**Request:** Convert every line between the line holding "Click the 'Choose" and the line holding "pos(177,632)", inclusive, into a Markdown table with the columns No. and Text. Skip blank lines.

## Begin Extracted material

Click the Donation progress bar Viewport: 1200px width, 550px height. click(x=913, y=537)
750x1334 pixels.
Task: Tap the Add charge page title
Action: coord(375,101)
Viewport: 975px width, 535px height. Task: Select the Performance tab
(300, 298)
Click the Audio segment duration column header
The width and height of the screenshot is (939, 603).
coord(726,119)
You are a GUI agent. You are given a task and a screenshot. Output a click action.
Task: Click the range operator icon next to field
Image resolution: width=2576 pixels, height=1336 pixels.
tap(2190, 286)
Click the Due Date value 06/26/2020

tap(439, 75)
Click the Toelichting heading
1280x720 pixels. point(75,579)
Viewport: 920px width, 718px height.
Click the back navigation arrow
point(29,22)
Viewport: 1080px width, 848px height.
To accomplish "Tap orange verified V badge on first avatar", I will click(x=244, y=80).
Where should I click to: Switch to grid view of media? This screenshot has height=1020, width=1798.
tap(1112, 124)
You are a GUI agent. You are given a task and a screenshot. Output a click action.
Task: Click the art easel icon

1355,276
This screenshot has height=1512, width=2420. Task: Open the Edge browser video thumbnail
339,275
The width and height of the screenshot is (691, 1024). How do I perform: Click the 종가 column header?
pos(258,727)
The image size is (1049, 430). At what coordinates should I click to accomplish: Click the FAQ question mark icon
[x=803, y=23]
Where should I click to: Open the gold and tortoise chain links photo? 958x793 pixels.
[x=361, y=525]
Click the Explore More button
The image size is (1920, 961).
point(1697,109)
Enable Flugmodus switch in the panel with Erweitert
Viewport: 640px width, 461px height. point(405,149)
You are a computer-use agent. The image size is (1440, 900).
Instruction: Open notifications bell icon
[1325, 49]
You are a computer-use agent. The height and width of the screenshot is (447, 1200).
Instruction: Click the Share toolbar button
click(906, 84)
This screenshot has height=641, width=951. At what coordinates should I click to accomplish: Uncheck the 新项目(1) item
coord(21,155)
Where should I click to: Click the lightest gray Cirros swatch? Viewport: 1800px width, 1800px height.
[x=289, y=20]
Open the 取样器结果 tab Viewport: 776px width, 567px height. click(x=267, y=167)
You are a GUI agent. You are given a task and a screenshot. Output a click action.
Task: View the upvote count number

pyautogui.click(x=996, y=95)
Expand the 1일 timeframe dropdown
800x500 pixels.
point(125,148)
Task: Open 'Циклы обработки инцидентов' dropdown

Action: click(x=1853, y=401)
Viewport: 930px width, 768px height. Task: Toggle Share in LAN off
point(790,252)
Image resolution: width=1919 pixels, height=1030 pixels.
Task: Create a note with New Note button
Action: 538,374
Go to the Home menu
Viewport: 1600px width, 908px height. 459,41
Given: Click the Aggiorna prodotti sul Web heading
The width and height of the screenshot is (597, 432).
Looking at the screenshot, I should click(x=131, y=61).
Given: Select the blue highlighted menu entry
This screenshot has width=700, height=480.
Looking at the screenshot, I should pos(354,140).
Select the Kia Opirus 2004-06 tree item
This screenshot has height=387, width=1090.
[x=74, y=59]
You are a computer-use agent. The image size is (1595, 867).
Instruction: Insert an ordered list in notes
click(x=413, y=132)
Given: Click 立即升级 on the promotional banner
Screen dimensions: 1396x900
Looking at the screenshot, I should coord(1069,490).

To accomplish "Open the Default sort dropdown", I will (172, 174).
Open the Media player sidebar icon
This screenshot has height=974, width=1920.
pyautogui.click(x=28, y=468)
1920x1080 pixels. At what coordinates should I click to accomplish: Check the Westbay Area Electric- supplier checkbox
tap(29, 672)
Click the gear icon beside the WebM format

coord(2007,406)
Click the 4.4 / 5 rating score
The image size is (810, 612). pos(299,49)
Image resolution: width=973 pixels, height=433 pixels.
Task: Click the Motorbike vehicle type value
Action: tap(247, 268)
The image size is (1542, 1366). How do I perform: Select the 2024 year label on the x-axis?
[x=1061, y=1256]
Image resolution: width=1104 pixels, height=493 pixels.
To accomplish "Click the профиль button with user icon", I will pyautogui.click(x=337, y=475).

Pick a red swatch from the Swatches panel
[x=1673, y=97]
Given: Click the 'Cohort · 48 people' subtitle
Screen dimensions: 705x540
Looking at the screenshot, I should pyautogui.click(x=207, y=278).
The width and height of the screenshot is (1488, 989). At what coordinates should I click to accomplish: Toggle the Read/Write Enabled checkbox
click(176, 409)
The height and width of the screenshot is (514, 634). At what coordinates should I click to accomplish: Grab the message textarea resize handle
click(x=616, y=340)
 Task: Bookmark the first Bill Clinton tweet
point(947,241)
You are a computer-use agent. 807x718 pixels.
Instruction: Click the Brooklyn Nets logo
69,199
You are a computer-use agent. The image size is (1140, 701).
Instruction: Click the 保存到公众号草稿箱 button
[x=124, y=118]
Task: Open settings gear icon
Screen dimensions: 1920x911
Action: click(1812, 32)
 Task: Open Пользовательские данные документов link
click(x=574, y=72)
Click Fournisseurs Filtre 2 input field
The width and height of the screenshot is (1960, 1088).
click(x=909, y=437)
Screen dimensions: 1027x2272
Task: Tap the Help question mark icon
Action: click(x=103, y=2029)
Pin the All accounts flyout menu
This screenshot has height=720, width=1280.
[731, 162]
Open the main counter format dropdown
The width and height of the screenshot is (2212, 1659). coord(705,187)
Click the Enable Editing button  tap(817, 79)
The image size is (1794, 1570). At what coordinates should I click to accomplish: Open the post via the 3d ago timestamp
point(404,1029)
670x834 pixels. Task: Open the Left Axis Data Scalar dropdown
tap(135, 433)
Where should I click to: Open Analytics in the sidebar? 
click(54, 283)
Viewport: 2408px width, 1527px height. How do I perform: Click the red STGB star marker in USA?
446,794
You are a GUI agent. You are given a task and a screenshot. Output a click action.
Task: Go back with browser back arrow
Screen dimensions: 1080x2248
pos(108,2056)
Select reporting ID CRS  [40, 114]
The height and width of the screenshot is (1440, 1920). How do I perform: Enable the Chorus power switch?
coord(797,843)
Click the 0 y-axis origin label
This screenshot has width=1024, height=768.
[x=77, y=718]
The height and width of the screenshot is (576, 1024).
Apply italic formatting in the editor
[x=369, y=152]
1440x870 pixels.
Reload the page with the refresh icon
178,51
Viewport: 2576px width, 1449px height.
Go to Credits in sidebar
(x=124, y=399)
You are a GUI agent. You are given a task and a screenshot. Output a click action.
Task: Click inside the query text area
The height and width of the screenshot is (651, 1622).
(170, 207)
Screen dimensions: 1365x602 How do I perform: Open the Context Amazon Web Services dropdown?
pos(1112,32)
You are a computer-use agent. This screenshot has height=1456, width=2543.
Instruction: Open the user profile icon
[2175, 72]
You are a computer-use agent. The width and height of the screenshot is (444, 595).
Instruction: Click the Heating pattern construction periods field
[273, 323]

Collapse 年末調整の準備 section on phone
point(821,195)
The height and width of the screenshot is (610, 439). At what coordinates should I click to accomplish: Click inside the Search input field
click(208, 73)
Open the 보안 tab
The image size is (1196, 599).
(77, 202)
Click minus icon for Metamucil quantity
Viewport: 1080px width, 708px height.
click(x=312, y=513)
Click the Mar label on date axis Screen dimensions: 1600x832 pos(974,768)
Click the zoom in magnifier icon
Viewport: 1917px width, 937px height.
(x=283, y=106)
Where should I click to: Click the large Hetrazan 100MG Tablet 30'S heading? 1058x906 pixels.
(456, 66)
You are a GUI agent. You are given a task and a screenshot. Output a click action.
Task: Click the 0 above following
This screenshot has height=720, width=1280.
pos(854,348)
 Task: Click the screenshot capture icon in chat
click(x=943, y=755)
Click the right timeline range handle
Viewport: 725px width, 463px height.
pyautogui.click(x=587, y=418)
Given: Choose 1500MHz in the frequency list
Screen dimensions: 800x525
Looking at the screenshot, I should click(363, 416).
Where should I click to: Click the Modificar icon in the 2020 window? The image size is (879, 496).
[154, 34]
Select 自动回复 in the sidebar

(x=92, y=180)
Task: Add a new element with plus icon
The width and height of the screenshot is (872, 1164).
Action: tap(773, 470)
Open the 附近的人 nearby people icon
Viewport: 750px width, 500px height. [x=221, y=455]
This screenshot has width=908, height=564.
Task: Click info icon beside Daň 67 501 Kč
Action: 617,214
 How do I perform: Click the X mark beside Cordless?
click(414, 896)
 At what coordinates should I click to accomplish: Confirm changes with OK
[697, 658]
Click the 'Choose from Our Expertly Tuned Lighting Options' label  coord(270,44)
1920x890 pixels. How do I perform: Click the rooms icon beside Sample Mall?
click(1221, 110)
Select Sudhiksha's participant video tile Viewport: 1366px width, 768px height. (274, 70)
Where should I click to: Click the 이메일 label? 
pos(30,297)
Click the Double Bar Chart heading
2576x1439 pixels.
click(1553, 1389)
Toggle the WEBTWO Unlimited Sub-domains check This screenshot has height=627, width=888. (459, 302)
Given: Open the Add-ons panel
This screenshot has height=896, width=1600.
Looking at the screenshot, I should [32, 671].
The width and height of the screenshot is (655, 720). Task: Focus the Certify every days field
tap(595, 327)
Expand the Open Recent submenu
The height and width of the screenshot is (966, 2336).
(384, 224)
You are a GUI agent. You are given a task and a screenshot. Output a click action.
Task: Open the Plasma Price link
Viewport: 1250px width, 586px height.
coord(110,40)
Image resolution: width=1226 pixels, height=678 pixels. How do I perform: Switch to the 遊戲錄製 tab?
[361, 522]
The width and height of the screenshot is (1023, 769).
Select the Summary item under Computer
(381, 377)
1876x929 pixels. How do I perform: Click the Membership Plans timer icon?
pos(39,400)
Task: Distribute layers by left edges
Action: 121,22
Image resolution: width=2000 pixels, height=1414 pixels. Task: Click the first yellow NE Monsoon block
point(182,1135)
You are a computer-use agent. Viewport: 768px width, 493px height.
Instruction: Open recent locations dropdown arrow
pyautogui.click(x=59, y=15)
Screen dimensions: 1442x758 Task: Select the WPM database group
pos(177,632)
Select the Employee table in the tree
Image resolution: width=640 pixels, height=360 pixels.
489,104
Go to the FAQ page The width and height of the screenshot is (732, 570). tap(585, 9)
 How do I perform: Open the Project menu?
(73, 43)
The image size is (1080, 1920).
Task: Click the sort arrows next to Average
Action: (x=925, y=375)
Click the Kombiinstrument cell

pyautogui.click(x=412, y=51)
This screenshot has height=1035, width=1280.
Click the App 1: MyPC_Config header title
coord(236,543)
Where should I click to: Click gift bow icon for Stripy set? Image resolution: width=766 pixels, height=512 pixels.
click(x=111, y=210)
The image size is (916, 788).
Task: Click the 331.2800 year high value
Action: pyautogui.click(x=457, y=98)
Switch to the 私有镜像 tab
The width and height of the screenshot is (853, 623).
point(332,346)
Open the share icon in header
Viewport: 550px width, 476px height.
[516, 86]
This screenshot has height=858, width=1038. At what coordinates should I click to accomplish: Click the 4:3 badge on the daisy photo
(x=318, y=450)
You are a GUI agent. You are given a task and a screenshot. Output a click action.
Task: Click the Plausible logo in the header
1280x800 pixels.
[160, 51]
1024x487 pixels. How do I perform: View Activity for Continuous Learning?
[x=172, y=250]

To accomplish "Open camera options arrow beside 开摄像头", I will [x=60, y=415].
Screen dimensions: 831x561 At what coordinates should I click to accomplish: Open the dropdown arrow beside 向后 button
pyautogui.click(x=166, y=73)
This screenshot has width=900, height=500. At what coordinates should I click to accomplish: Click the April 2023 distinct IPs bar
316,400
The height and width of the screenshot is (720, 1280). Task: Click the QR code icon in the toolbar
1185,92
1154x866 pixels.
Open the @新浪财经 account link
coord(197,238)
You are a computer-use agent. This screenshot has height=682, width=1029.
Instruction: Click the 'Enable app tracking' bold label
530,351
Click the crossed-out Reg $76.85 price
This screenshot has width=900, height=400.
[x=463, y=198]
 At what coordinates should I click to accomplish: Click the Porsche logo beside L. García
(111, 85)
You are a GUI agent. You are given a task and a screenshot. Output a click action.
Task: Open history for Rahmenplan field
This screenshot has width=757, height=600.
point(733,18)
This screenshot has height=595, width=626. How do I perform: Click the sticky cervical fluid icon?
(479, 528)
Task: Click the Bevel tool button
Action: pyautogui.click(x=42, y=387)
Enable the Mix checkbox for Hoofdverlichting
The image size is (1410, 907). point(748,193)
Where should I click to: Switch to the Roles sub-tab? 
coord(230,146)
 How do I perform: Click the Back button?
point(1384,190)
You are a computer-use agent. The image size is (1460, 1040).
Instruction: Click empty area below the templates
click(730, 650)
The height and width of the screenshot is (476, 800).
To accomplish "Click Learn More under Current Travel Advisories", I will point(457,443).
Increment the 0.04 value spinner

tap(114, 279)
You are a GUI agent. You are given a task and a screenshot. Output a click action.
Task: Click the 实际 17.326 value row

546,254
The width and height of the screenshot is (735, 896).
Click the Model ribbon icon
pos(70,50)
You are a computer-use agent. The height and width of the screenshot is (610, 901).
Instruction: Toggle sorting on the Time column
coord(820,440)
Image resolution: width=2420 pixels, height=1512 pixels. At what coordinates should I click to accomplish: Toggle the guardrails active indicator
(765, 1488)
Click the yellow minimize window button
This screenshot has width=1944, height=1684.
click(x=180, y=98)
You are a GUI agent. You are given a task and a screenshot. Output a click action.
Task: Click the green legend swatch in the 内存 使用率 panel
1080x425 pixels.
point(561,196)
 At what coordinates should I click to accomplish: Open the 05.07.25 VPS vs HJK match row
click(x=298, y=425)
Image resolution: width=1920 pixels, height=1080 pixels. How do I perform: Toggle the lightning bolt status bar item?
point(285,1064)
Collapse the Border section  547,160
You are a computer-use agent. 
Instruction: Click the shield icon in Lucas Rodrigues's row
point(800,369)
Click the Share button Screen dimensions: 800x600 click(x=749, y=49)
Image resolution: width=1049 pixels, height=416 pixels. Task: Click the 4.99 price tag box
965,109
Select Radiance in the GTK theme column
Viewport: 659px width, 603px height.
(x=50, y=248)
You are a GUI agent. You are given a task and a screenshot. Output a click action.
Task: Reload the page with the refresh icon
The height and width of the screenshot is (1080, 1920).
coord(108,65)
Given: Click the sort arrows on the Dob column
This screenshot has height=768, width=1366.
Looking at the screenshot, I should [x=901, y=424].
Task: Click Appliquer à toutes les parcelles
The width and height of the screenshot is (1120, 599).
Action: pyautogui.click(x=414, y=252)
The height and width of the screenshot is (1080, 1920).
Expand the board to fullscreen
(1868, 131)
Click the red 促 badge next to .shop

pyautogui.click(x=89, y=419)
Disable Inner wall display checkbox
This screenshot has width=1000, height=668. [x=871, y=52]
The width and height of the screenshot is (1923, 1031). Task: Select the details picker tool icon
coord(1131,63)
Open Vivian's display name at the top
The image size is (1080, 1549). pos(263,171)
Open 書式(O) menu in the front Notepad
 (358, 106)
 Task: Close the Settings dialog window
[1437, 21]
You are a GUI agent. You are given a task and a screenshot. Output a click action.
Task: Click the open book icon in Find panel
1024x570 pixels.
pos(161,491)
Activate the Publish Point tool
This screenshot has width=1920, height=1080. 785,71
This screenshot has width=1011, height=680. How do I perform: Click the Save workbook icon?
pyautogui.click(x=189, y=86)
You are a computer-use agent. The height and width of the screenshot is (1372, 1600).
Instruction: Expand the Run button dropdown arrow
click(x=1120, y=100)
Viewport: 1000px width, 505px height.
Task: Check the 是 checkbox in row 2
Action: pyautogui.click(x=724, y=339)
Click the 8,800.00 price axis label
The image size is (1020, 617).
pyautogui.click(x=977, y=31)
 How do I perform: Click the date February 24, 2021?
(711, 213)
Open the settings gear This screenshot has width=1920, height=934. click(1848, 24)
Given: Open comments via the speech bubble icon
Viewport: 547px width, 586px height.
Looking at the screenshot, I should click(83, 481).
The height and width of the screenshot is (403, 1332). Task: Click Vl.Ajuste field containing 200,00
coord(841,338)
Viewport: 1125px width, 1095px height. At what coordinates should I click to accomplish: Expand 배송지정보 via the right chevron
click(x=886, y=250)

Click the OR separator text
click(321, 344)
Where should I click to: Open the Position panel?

## End Extracted material

**Output for this exercise:**
| No. | Text |
|---|---|
| 1 | Click the 'Choose from Our Expertly Tuned Lighting Options' label  coord(270,44) |
| 2 | 1920x890 pixels. How do I perform: Click the rooms icon beside Sample Mall? |
| 3 | click(1221, 110) |
| 4 | Select Sudhiksha's participant video tile Viewport: 1366px width, 768px height. (274, 70) |
| 5 | Where should I click to: Click the 이메일 label?  |
| 6 | pos(30,297) |
| 7 | Click the Double Bar Chart heading |
| 8 | 2576x1439 pixels. |
| 9 | click(1553, 1389) |
| 10 | Toggle the WEBTWO Unlimited Sub-domains check This screenshot has height=627, width=888. (459, 302) |
| 11 | Given: Open the Add-ons panel |
| 12 | This screenshot has height=896, width=1600. |
| 13 | Looking at the screenshot, I should [32, 671]. |
| 14 | The width and height of the screenshot is (655, 720). Task: Focus the Certify every days field |
| 15 | tap(595, 327) |
| 16 | Expand the Open Recent submenu |
| 17 | The height and width of the screenshot is (966, 2336). |
| 18 | (384, 224) |
| 19 | You are a GUI agent. You are given a task and a screenshot. Output a click action. |
| 20 | Task: Open the Plasma Price link |
| 21 | Viewport: 1250px width, 586px height. |
| 22 | coord(110,40) |
| 23 | Image resolution: width=1226 pixels, height=678 pixels. How do I perform: Switch to the 遊戲錄製 tab? |
| 24 | [361, 522] |
| 25 | The width and height of the screenshot is (1023, 769). |
| 26 | Select the Summary item under Computer |
| 27 | (381, 377) |
| 28 | 1876x929 pixels. How do I perform: Click the Membership Plans timer icon? |
| 29 | pos(39,400) |
| 30 | Task: Distribute layers by left edges |
| 31 | Action: 121,22 |
| 32 | Image resolution: width=2000 pixels, height=1414 pixels. Task: Click the first yellow NE Monsoon block |
| 33 | point(182,1135) |
| 34 | You are a computer-use agent. Viewport: 768px width, 493px height. |
| 35 | Instruction: Open recent locations dropdown arrow |
| 36 | pyautogui.click(x=59, y=15) |
| 37 | Screen dimensions: 1442x758 Task: Select the WPM database group |
| 38 | pos(177,632) |